- REQUIRED WORK -
Exactly reproduce the lines beginning with the line that includes "Given: Open the Printable version link" and ending with the last line of the data.

- DATASET EXCERPTS -
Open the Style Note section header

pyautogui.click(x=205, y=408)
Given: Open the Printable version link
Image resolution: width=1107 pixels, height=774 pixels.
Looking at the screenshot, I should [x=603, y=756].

- ANSWER TO THIS TASK -
Given: Open the Printable version link
Image resolution: width=1107 pixels, height=774 pixels.
Looking at the screenshot, I should [x=603, y=756].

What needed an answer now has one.